As I gradually became acclimated to the sound, I thought I might try one more thing to improve the quality. Inspired by the magazine "The Perfect Sound" which had given a rave review to another Yamaha receiver, I was convinced that my unit was indeed capable of greater things. So, the next thing I did was unhook my high-end cd player from the cd input, and instead hooked it into the "Front" channel inputs on the multichannel section.
"Wow!" thought I, "I must be imagining things!" There was no way the sound, which was now warm, open, with a delicious top-end sparkle, could have possibly improved this much. Deciding to wake up from my hi-fi reverie, I switched the cd player back to the cd input.
First, I tried the "Direct Stereo" mode again. No contest. The sound became anemic again with no sparkle. Next, after having switched back to the multichannel input to make sure I wasn't hallucinating, I rehooked the cd player to the cd input and tried the "STRAIGHT" mode once more.

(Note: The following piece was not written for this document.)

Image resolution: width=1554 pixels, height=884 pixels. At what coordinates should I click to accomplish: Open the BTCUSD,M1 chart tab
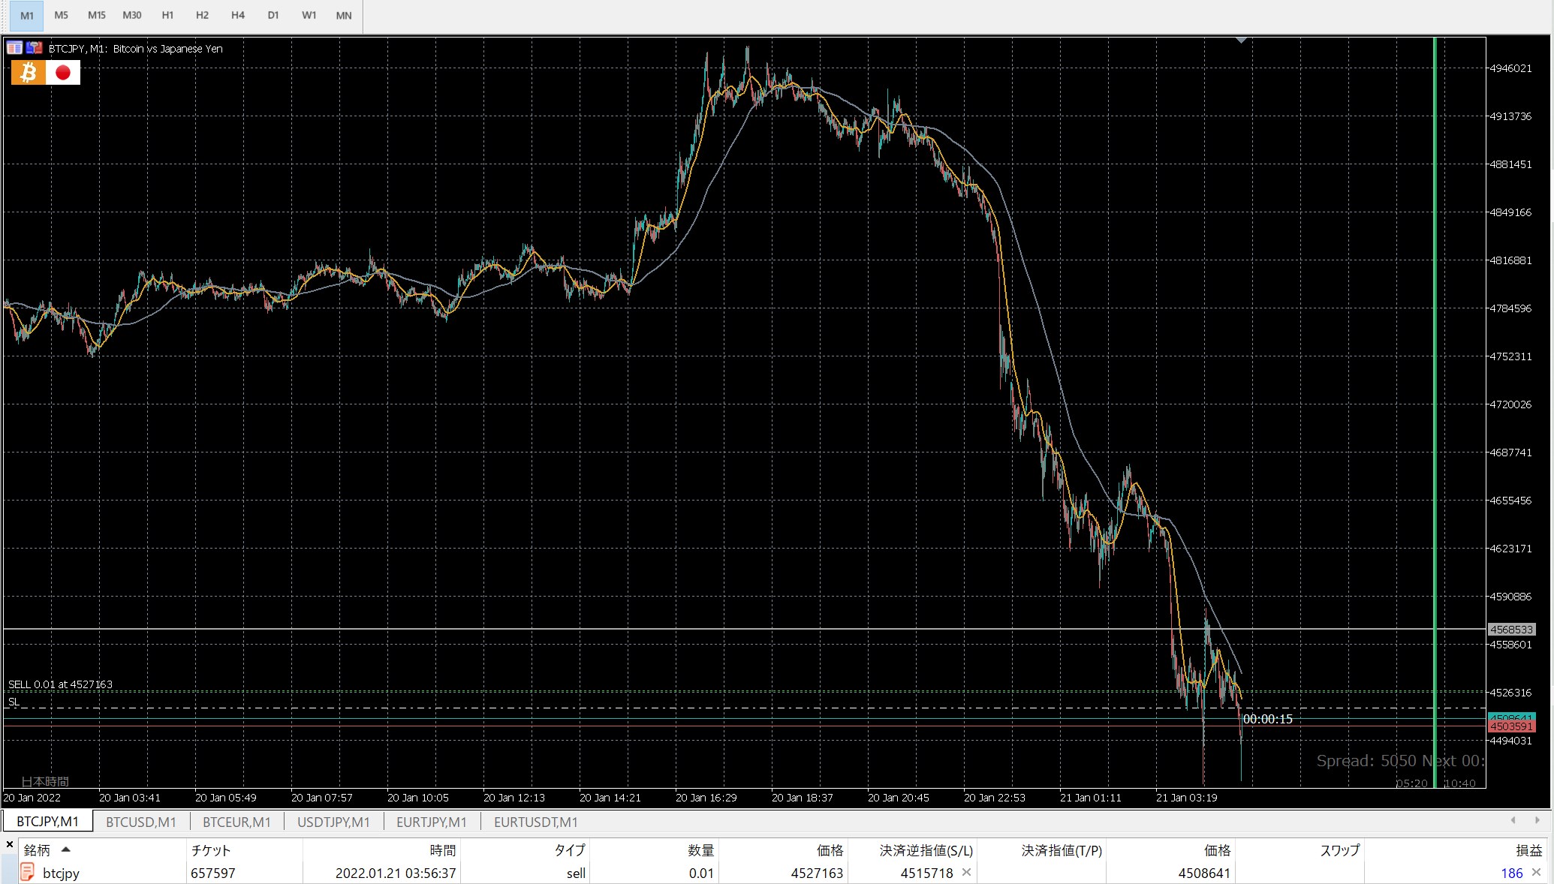point(141,822)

"This is much closer," thought I, "but the sound seems somewhat coarser and the soundstage is definitely smaller." Needless to say, I switched back to the multichannel input and haven't looked back since!

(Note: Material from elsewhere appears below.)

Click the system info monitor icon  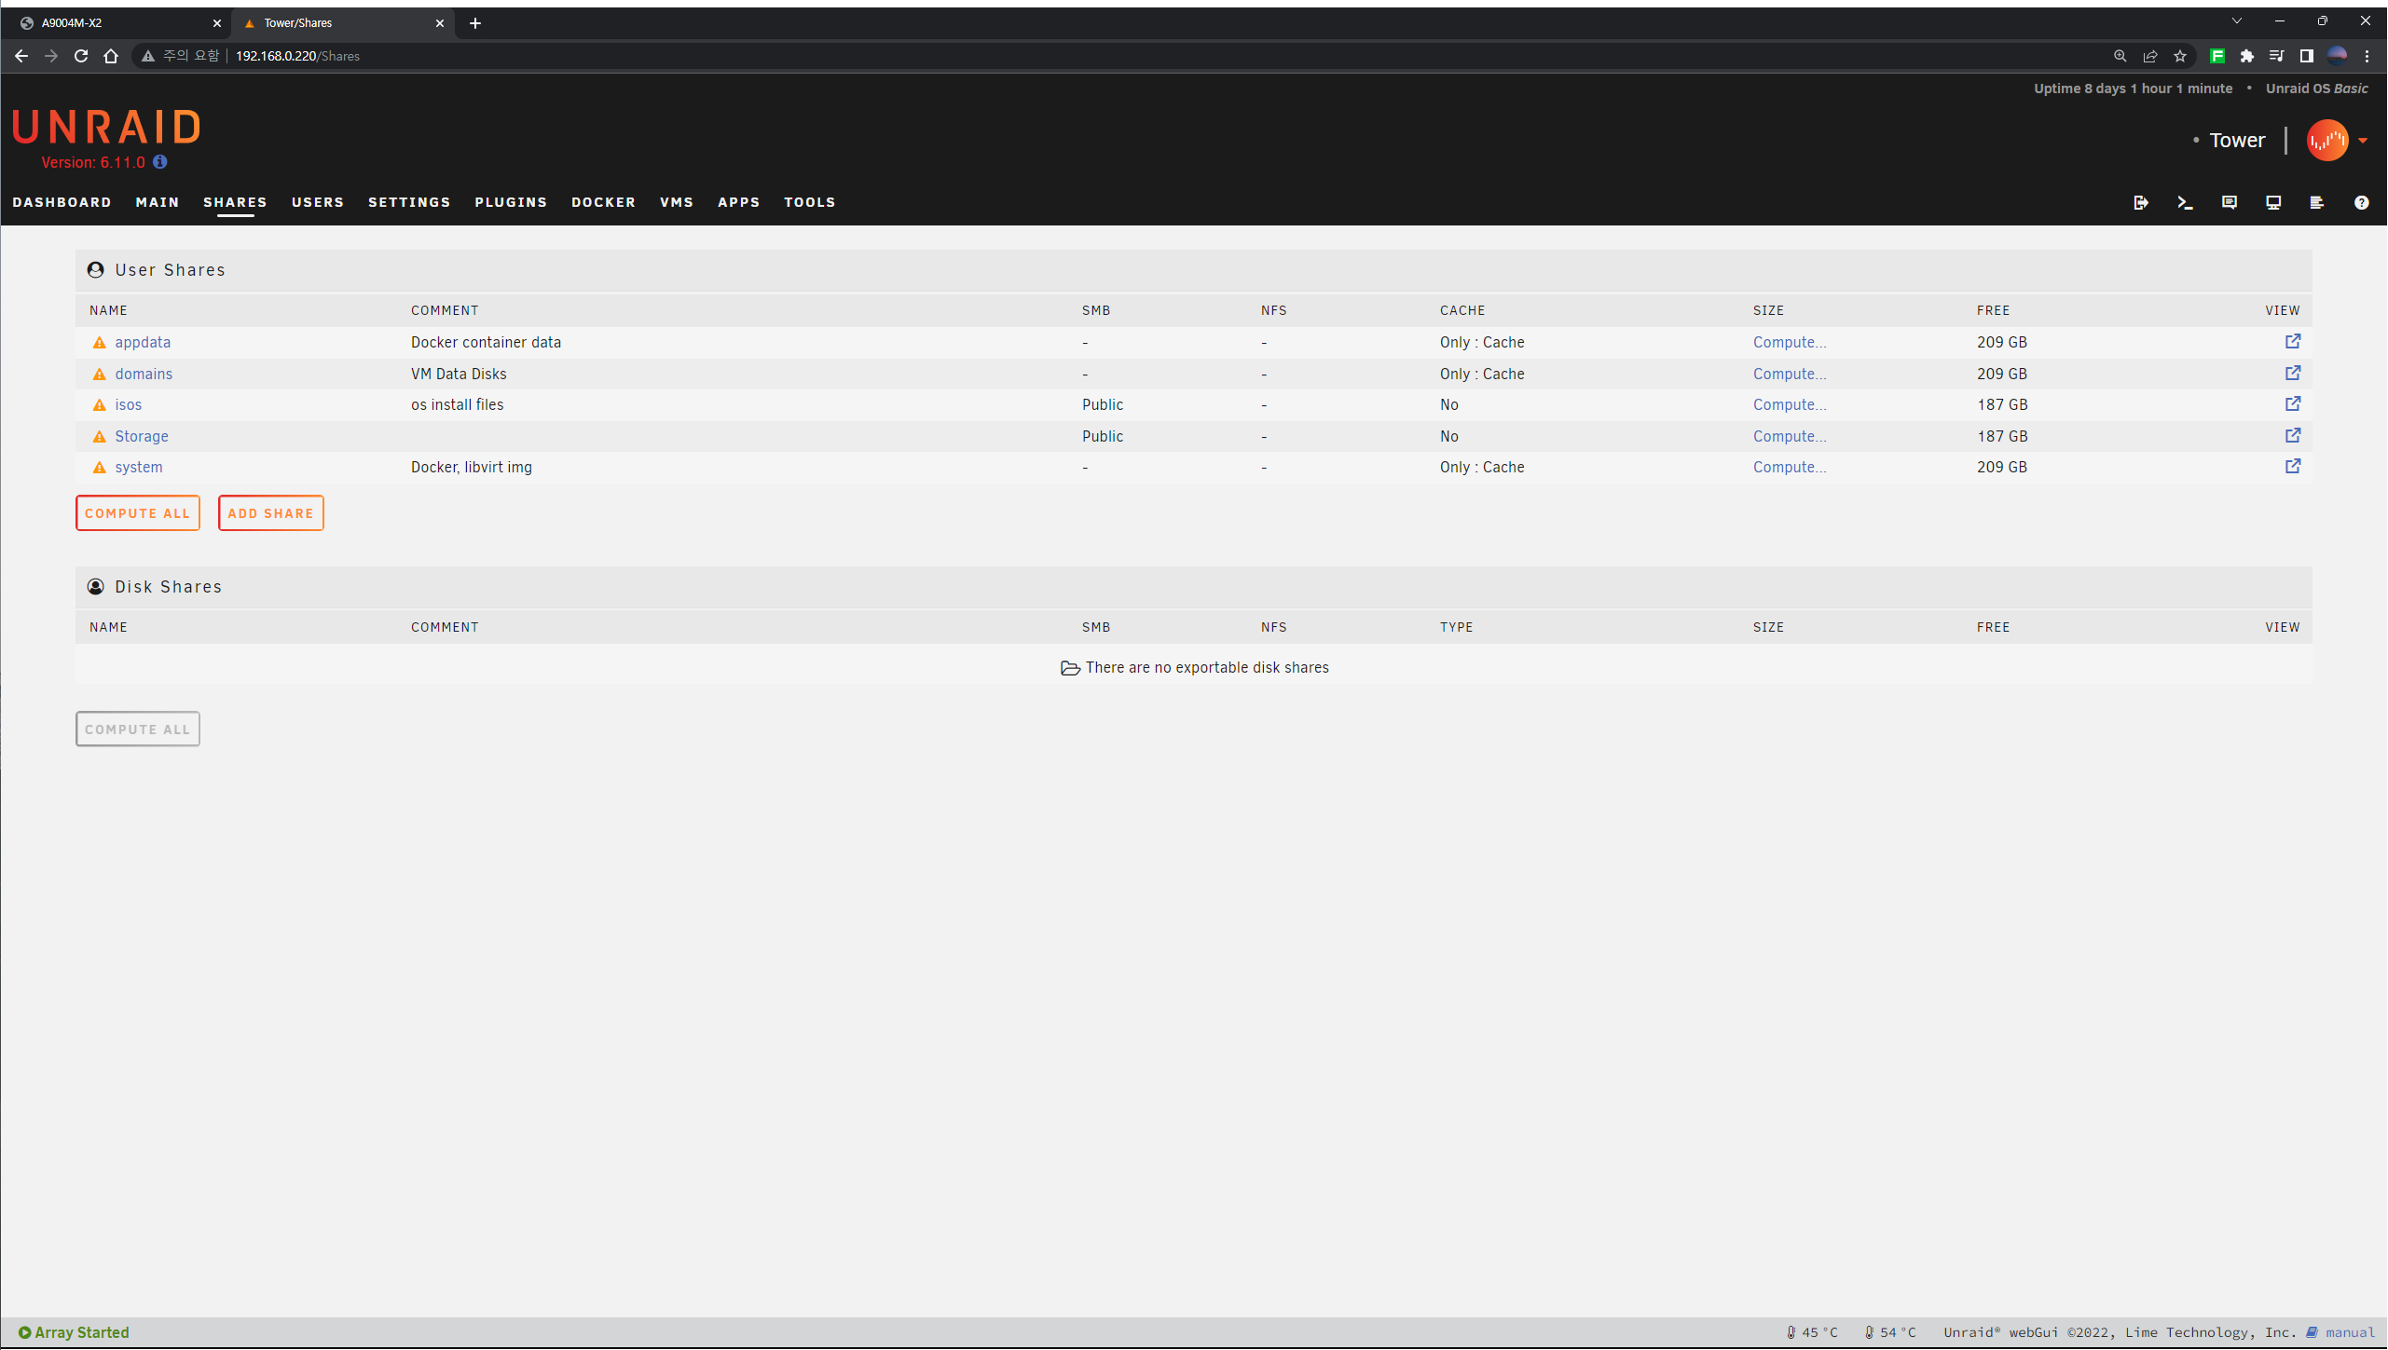[x=2273, y=202]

I bought this receiver to replace my dead technics receiver less than a year ago. I got because it had many features such as 6.1 channels, alot of video switching, low distortion, and a good brand name reputation and was on sale. I use the S-Video upconversion to reduce the number of connections needed which is a great feature. The six channel direct imputs are also being utilized. The sound on this reciever seens good enough considering the ok speakers I have connected to it (bose 301). The treble seems to be too pronounced. It does produce enogh power, but compared to my previous reciever it seems week. It is also quite deep and is not very good looking. I also think that its feet are too tall. All in all this reciever has many good features and is a good value, but the sound cannot be called remarkable.
I bought this reciever just under a year ago to power my klipsche mains and polk audio center and rears (i realive they dont match but the polks were given to me and i bought the klipsche speakers before i knew better). While the htr series is good for the money if you buy one online, the sound is overly bright even at low volumes and annoyingly harsh as the ouput approaches 0db. I'm also getting the impression that the 105 watt per channel rating is very bloated. My system is currently placed in a rather small dorm room and i still find myself wanting higher volumes. In fact, the reciever has overheated several times when ive been too drunk to remember to keep it under 5db. All my speakers at the time were an easy to drive eight ohm load. Also, I'd like to mention that i realize a great deal of the brightness comes from the nature of klipsche speakers, but ive recently run my axiom audio center with this reciever and found it is much much brighter then when run with my parents onkyo reciever.